There’s something to say about using your core while holding a bind. Like the studio, the music was hot, building hype and energy. Gracefully you move from one pose to the next, discovering strength. Bending your back, reaching to the sky, listening to your breath while finding more room and length in your practice.
Your body transforms from stiff and weak to flexible and strong. The recessed lighting is blinding in certain poses while salty beads of sweat drip into your eyes, causing a stinging sensation. Like twisting a saturated washcloth, yoga wrings out the unnecessary distractions in our lives. It itemizes your priorities, while focusing on what’s truly important.
I found myself taking risks and pushing for more difficulty.
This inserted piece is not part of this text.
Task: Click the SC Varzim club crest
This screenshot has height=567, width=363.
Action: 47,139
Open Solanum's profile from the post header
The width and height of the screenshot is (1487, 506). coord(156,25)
This was becoming true both on and off the yoga mat. Attitudes and inner voice of doubt transformed from, “I can’t do that” to, “Why the hell not?” and, “Yes, I can.”
I was never alone, always guided by professionals and fellow yogis with open hearts and encouraging spirits. As the 40 days progressed, I was surrounded by transforming, strong, positive and energetic individuals.
The only thing keeping you focused is your breath. There’s no judgement. Start small. Make yourself a priority and commit to yourself. No matter your goal, whether it's professional or physical, take a risk, push and trust yourself. Expect to sway and tumble, fall and get back up, but gradually you'll perform a backbend as familiar as the grassy backyards of your youth.